# Texto fornecido
● ● ● ● ● ● ●
O SEGUNDO MANTER AS FINANÇAS NO COMANDO
Tem dito Correia de Campos, ex-ministro (declaração de interesses: temos uma relação familiar, sabendo-se das nossas visões distintas sobre o SNS), que isto de gestão é conversa: “O Ministério das Finanças não tem confiança no Ministério da Saúde e, por isso, substitui-se ao Ministério da Saúde. Quem gere a Saúde hoje, em Portugal, é o Ministério das Finanças” (TSF/“DN”, julho). E explicou como: há um orçamento, mas os hospitais recebem 70% e o resto fica adiado, pode ou não vir a ser entregue no final do ano, o que lhes impõe uma gestão turbulenta e medrosa. Não é cativação, é truque. Acrescente-se que as Finanças têm o poder de atrasar ou recusar a contratação de cada técnico em cada unidade de saúde, no óbvio desconhecimento sobre o seu funcionamento. Um cordato ministro da Saúde é o que justifica este poder das Finanças, Pizarro não tem feito outra coisa: é a gestão que manda, mesmo quando não é gestão e, tirando o coelho da cartola, cria-se o “CEO”, encavalitado na administração central e nas administrações regionais.
O TERCEIRO MULTIPLICAR ESTRUTURAS SEM DINHEIRO
Vai tudo correr bem, é um bom orçamento, diz então o ministro. Ora, parece que não. Diz ainda Correia de Campos (desta vez à Antena 1, no mês passado) que o orçamento é insuficiente. Basta fazer as contas, para repetir o velho chavão: o aumento de 2,7% para a Saúde para 2023 não acompanha “nem a inflação, nem a manutenção do equipamento, nem o reforço salarial necessário”. Falha tudo. O orçamento real é mais pequeno, quando os custos da saúde sobem sempre. Acumula-se a necessidade de reparação ou substituição de equipamentos, depois de anos de subinvestimento. E há o problema salarial, lembra o ex-ministro que “existe um desconforto e uma situação de sub-retribuição” e “o desempenho não pode continuar a ser pago com horas extraordinárias”, o que é a forma delicada de colocar a questão. As carreiras médicas e de outros profissionais da saúde tornaram-se um enterro e, na falta de pessoal, o fecho de urgências já deixou de ser um acontecimento anormal.
● ● ● ● ● ● ●
# Itens guardados de uma coleção
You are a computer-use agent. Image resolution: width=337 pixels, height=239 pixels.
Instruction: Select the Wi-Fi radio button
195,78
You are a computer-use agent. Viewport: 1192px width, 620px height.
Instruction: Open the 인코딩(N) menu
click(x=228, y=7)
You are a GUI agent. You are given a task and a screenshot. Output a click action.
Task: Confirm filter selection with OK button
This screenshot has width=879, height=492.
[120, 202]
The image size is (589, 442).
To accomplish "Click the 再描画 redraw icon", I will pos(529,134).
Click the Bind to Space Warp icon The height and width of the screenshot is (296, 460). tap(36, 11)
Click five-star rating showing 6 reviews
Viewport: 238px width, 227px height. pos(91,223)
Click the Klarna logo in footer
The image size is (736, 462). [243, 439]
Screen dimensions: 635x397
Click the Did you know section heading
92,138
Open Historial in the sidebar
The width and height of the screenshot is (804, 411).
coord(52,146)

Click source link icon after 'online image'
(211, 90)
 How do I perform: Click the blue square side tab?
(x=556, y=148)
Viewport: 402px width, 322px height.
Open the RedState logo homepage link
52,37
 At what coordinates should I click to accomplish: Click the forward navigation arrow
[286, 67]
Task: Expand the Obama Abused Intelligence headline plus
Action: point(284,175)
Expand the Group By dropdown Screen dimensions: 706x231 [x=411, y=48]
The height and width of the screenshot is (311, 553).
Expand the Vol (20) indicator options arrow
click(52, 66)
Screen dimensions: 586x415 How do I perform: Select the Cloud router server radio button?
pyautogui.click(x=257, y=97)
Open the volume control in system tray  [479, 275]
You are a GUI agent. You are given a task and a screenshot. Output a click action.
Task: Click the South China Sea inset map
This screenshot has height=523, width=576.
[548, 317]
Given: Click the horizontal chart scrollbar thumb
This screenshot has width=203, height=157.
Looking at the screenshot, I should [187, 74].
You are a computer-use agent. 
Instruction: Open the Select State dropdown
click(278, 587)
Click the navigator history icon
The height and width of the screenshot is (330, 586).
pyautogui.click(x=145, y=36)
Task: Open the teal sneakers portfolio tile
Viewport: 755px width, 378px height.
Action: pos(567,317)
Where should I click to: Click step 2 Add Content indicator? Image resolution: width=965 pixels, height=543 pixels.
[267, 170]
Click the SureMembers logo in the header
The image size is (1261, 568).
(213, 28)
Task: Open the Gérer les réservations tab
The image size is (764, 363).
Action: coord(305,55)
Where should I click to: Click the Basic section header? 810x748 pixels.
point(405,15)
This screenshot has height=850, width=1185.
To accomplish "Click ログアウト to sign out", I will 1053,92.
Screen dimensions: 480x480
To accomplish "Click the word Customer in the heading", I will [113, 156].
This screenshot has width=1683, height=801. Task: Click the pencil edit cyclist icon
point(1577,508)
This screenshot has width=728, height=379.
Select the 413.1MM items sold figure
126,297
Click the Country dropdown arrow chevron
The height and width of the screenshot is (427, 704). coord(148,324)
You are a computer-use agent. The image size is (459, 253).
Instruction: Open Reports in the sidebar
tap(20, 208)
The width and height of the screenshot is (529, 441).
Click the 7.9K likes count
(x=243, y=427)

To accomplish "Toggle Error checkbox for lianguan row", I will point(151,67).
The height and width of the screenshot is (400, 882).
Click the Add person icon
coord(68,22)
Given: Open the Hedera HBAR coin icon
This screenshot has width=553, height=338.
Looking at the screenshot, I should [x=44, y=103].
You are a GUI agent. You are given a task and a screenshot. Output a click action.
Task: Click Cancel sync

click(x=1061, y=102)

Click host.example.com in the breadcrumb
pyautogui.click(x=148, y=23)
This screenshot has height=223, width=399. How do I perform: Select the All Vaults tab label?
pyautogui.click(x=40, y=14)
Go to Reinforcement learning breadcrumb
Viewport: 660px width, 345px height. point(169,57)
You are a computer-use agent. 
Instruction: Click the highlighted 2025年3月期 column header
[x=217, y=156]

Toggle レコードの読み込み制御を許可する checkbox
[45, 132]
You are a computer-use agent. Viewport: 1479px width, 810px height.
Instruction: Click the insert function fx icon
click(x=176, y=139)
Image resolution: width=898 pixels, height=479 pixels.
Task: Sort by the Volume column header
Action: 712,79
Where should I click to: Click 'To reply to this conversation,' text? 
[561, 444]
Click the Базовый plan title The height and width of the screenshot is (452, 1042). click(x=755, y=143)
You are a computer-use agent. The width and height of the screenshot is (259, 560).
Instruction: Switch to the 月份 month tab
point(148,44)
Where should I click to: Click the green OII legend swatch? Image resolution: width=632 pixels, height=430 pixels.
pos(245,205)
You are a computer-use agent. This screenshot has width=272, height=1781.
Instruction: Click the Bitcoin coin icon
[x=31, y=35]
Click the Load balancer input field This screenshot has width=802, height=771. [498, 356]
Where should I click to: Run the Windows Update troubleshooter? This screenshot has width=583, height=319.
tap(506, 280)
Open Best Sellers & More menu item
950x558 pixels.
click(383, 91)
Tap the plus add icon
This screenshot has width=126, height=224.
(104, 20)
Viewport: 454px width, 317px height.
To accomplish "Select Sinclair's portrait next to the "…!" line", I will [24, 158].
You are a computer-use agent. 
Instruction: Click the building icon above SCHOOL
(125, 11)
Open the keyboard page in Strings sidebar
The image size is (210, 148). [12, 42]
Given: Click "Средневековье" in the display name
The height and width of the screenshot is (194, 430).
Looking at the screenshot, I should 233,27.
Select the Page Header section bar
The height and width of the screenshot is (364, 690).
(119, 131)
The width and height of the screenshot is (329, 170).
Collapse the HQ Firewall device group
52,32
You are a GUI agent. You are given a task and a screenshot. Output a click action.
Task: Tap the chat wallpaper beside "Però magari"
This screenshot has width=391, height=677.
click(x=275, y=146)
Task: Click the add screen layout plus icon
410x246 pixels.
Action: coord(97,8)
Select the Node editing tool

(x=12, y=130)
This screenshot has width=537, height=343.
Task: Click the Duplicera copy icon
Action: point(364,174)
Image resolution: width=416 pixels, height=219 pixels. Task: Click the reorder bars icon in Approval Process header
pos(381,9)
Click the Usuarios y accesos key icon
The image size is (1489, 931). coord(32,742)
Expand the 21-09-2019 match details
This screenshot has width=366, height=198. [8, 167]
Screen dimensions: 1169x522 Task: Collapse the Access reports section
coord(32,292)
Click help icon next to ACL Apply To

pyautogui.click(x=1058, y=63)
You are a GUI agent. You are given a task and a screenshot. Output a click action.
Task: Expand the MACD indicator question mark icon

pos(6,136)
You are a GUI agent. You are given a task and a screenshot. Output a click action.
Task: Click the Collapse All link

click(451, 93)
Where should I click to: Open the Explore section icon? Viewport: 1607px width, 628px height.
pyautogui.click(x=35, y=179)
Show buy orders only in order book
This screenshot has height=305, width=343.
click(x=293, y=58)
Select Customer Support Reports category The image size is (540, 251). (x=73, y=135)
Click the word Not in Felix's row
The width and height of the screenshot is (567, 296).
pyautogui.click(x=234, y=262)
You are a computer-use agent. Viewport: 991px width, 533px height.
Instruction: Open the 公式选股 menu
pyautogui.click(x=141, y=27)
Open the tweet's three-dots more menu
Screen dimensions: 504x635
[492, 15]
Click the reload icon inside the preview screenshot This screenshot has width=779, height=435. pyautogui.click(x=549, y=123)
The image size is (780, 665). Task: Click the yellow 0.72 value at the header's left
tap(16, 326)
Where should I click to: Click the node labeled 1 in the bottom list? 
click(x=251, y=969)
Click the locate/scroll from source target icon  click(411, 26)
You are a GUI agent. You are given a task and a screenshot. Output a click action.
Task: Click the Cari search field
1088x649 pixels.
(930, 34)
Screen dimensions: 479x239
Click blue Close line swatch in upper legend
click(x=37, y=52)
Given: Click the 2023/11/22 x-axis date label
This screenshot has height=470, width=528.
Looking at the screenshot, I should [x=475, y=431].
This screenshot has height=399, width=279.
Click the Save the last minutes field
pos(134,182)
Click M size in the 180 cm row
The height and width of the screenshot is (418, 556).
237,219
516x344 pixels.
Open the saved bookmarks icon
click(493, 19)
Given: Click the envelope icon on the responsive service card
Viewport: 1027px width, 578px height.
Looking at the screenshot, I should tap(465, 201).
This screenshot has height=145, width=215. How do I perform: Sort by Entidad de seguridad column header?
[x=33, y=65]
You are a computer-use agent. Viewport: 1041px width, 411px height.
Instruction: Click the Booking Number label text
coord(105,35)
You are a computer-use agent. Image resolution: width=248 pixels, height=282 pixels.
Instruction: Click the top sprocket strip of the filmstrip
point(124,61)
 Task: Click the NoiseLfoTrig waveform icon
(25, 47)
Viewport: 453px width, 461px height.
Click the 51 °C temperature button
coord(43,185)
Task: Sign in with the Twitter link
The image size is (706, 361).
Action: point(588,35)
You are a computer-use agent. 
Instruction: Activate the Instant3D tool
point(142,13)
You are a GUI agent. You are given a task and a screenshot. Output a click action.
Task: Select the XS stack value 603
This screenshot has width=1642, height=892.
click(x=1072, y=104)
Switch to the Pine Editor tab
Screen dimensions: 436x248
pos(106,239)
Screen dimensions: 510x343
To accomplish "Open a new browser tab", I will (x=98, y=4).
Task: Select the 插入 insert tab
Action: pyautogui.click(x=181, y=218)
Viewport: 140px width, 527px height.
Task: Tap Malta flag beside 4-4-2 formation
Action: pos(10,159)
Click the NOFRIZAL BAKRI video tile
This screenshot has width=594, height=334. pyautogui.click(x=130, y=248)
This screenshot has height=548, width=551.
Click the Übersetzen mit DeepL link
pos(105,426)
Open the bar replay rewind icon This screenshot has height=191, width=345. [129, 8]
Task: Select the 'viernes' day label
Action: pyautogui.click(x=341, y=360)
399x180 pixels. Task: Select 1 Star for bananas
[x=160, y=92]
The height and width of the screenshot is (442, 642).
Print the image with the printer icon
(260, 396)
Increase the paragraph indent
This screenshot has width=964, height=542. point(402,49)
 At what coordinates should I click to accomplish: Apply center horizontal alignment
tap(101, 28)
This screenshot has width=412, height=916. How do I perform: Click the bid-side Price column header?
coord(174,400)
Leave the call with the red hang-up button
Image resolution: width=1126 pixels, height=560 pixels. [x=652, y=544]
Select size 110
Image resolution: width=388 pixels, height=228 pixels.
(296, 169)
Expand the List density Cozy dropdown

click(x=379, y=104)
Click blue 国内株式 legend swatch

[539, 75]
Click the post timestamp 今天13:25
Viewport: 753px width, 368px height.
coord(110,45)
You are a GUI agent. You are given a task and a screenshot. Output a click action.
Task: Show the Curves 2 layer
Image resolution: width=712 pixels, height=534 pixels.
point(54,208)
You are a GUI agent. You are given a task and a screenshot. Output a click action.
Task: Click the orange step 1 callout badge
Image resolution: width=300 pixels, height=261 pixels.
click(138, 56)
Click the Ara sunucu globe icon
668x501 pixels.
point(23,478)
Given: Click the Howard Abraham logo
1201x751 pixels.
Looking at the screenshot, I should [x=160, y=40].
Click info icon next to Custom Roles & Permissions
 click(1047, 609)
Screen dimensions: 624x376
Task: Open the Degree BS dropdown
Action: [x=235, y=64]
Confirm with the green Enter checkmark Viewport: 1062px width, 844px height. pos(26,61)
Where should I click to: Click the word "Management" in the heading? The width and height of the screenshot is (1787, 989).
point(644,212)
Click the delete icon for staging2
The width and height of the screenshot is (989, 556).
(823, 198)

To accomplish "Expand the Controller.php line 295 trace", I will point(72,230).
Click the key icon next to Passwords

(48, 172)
● ● ● ● ● ● ●
# Tarefas a realizar
1. Responda a estas perguntas com base no texto sobre a gestão da Saúde:
(a) Segundo Correia de Campos, que percentagem do orçamento recebem os hospitais?
(b) De quanto é o aumento para a Saúde em 2023 referido no texto?
(c) Que figura se cria, "encavalitado na administração central e nas administrações regionais"?
2. Escreva a continuação do texto sobre a gestão da Saúde, começando depois da última frase apresentada.

# Respostas por tarefa
1.
(a) Os hospitais recebem 70% do orçamento.
(b) O aumento é de 2,7%.
(c) Cria-se o "CEO".

2.
O QUARTO NÃO INCOMODAR O PRIVADO
O resultado não deixa dúvidas: ao longo deste ano e desde o concurso que permitiu a entrada em janeiro no internato médico, já saíram do SNS 1229 médicos (dados de outubro), alguns por aposentação, muitos para unidades privadas. Entretanto, a promessa de médico de família para todas as pessoas foi naufragando sem remédio, poucas pessoas querem sacrificar-se nesta especialidade, dificuldade agravada para quem vem de fora de Lisboa pelo custo impossível do aluguer de uma casa — e um milhão de pessoas está sem médico de família só na zona da capital.
O desânimo criado por anos a fio desta mascarada dos “tarefeiros” e o fosso geracional entre os jovens internos e os especialistas que sustentam as elevadas competências técnicas do SNS não podem ser resolvidos por truques de gestão, ou pela ideia peregrina do ministro de pagar centros de saúde privados, mas somente por uma estrutura profissional confiante. Ora, como dizia Costa num debate eleitoral e pouca gente deu conta disso, “o que queriam é que eu fizesse concorrência aos privados”, isso nunca, carreira em exclusividade, a velha ideia de Arnaut, não passará. Haverá um CEO, urgências fechadas e o PS continuará a desmantelar o SNS com juras de fidelidade e boa “gestão”.»